【视频讲解】bilibili
Dijkstra
Prim
【手动可视化】Algorithm Visualizer (https://algorithm-visualizer.org/)
【手动可视化】Data Structure Visualizations (https://www.cs.usfca.edu/~galles/visualization/Algorithms.html)
期末考试选择题中考察了连通分量和子图的区别。
图(Graph)是由节点(Vertex)和边(Edge)组成的一种数据结构,表示节点之间的关系。图分为有向图和无向图,边可以有权重。若图的顶点数为n,则它得生成树含有n-1条边。
无向图:几条边就是几个度(全部顶点的度的和等于边数的两倍)d=2e
有向图:某顶点的度=出度数+入度数(全部顶点的度=所有顶点出度+入度)
子图:就是一个整图的一部分,但是必须子图也是图。且也就是说边和顶点需要一起出现。
图可以使用邻接矩阵和邻接表两种方式进行存储,它们各有优缺点,适用于不同的场景。
期末考试有考到把给出的无向图的邻接矩阵写出来
邻接矩阵是使用二维数组来表示图的连接关系。对于有向图,矩阵中的元素 a[i][j]
表示从节点 i 到节点 j 是否存在边;对于无向图,矩阵是对称的,a[i][j] = a[j][i]
。
优点:
缺点:
邻接表是通过链表来表示图的连接关系。对于每个节点,用一个链表存储与它相邻的节点。
优点:
缺点:
class GraphMatrix {
private int[][] matrix;
public GraphMatrix(int n) {
matrix = new int[n][n];
}
public void addEdge(int i, int j) {
matrix[i][j] = 1;
matrix[j][i] = 1; // 对于无向图,设置对称位置的元素
}
// 其他操作...
}
import java.util.LinkedList;
class GraphList {
private int V;
private LinkedList<Integer>[] adjList;
public GraphList(int V) {
this.V = V;
adjList = new LinkedList[V];
for (int i = 0; i < V; ++i) {
adjList[i] = new LinkedList<>();
}
}
public void addEdge(int i, int j) {
adjList[i].add(j);
adjList[j].add(i); // 对于无向图,添加到两个节点的邻接表中
}
// 其他操作...
}
广度优先遍历是一种逐层访问图中节点的遍历方法。从起始节点开始,依次访问其所有相邻节点,然后再逐层访问下一层的节点。

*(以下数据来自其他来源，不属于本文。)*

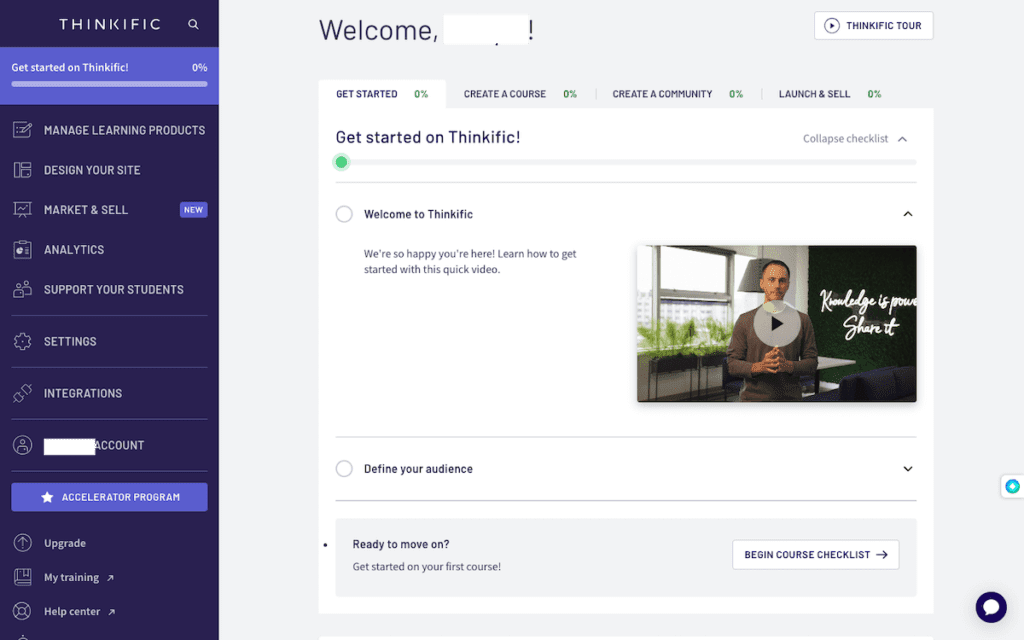
Task: Start the Thinkific Tour
Action: (873, 25)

import java.util.LinkedList;
import java.util.Queue;
class Graph {
private int V; // 节点数量
private LinkedList<Integer>[] adjList;
public Graph(int V) {
this.V = V;
adjList = new LinkedList[V];
for (int i = 0; i < V; ++i) {
adjList[i] = new LinkedList<>();
}
}
public void addEdge(int i, int j) {
adjList[i].add(j);
adjList[j].add(i); // 对于无向图,添加到两个节点的邻接表中
}
public void bfs(int start) {
boolean[] visited = new boolean[V];
Queue<Integer> queue = new LinkedList<>();
visited[start] = true;
queue.offer(start);
while (!queue.isEmpty()) {
int current = queue.poll();
System.out.print(current + " ");
for (int neighbor : adjList[current]) {
if (!visited[neighbor]) {
visited[neighbor] = true;
queue.offer(neighbor);
}
}
}
}
}
深度优先遍历是一种递归或栈的方式遍历图的方法。从起始节点开始,访问一个相邻节点,然后递归或压栈访问该节点的未访问相邻节点,直到没有未访问的相邻节点为止,然后回溯到上一层继续。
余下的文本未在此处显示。